This edition of our weekly roundup of AI product-and-services news includes Google's new Cyber Defense Initiative, OpenAI's Sora launch, Bret Taylor's new AI startup, Anthropic's defense against election misinformation, and the first public preview of NVIDIA's Eos supercomputer.

NVIDIA Unveils "Eos" Supercomputer for GenAI
On Thursday, GPU maker NVIDIA released a video providing the first public look at Eos, its latest data-center-scale supercomputer. Already ranked as the ninth-fastest supercomputer in the world, Eos is an extremely large-scale NVIDIA DGX SuperPOD (the company's accelerated AI data center infrastructure platform). It comprises a cluster of 576 DGX H100 servers, each one featuring eight H100 GPUs for a total of 4,608 H100s linked with the company's Quantum-2 InfiniBand architecture. And it's tuned specifically for generative AI.

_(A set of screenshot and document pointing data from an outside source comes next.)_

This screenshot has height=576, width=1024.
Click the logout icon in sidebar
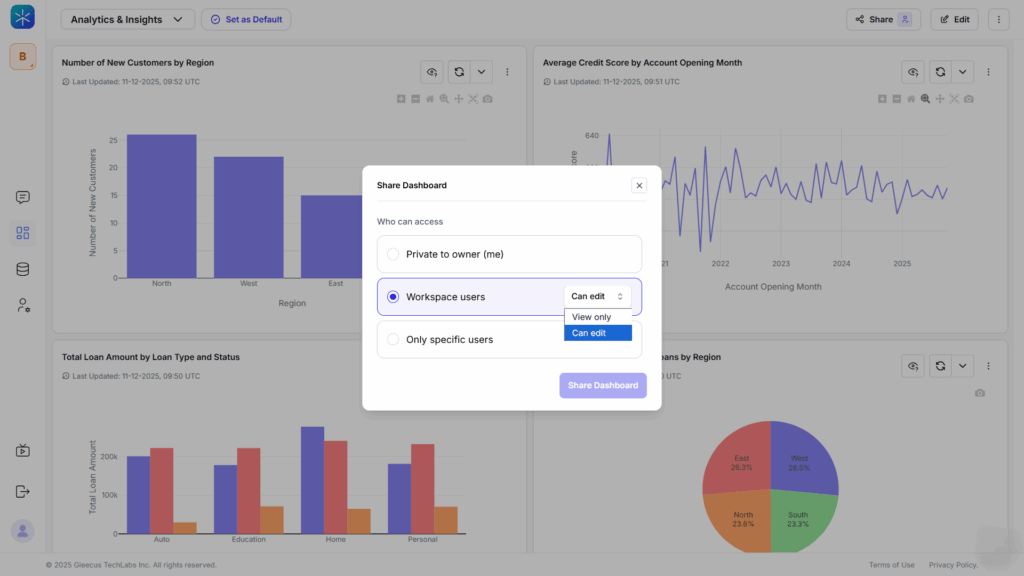(23, 491)
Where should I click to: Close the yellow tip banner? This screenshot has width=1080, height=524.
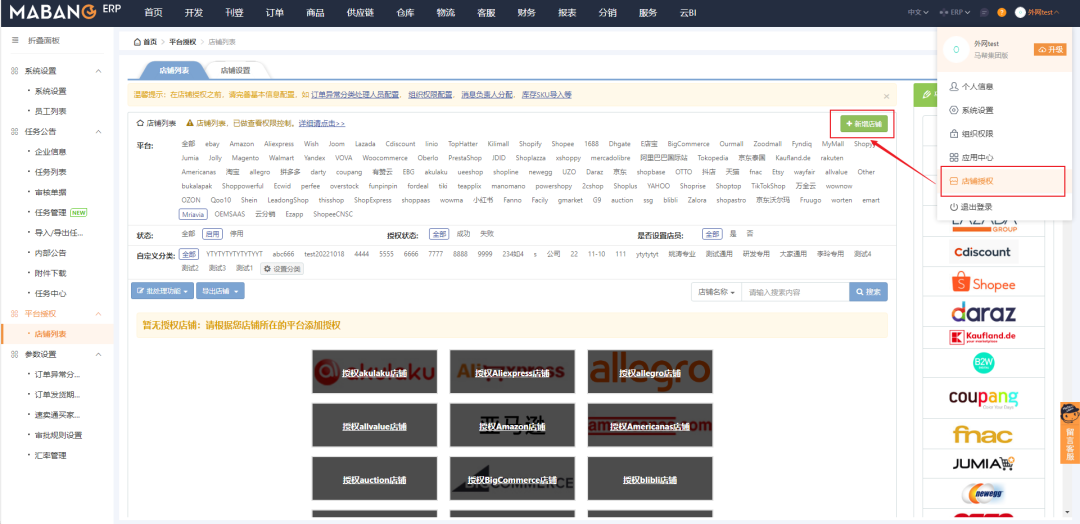[886, 96]
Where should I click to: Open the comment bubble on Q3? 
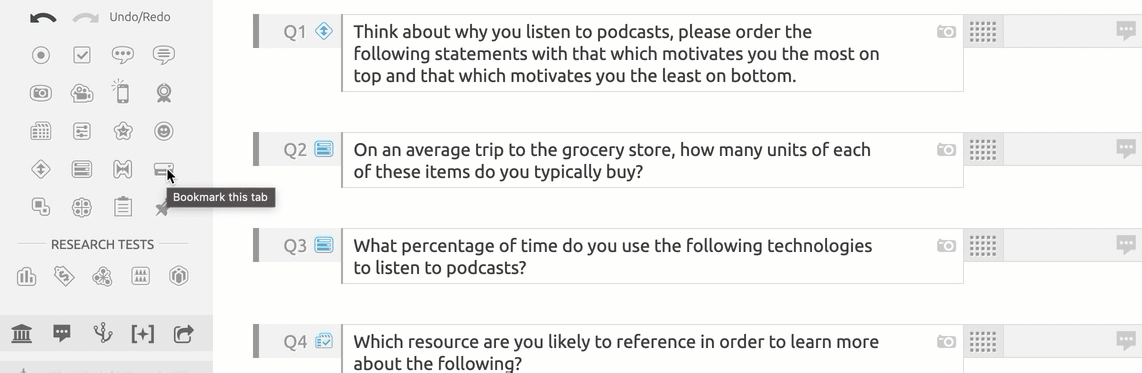[1126, 246]
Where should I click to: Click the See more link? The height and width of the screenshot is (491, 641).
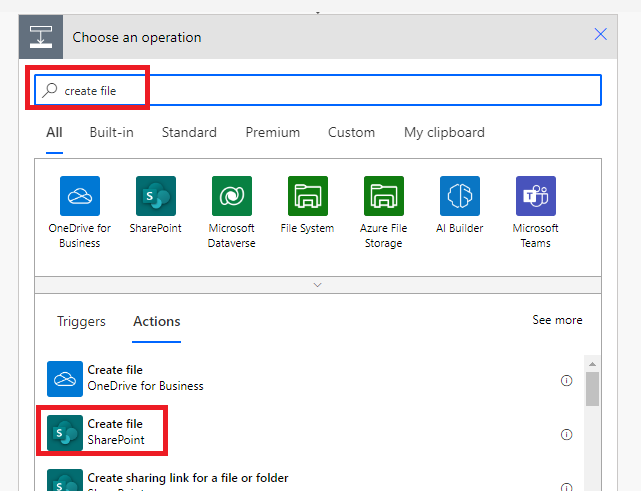pos(557,320)
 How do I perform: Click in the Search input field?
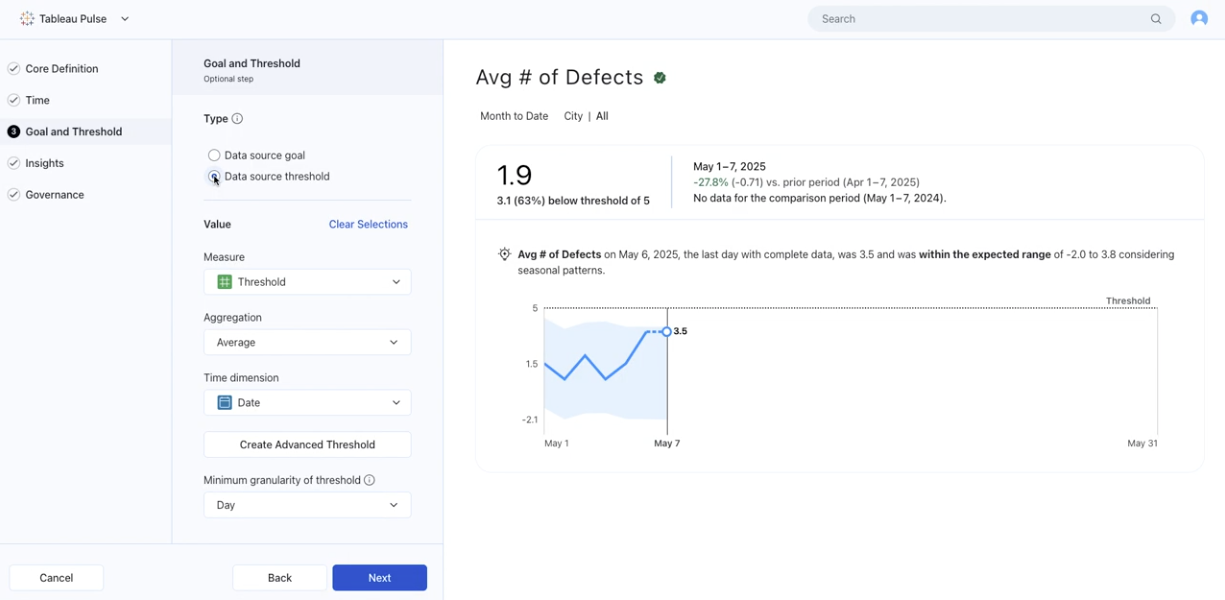[x=980, y=19]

OpenAI Launches Sora Text-to-Video Model
This week, OpenAI introduced Sora, its new text-to-video and image-to-video generative AI model, and made it available to a select group of red teamers for assessment of critical areas of potential harms and risks, the company said. The prompt-based video-creation tool was designed to generate videos of up to one minute in length. It can also animate still images and turn them into videos, make existing videos longer, and/or fill in the gaps when a video skips. (See our earlier reporting on this announcement here.)

Google AI Takes on the "Defender's Dilemma"
Google launched a new initiative this week aimed at reversing what is known in cyber security circles as the "Defender's Dilemma." The dilemma, which states that breaches are inevitable because defenders must be right 100% of the time, while attackers have to be right just once, has been plaguing even the adept cyber security pros for decades. The newly announced Google Cyber Defense Initiative will be releasing new tools for defenders, and launching new research and AI security training. "These commitments are designed to help AI secure, empower and advance our collective digital future," the company said in a blog post.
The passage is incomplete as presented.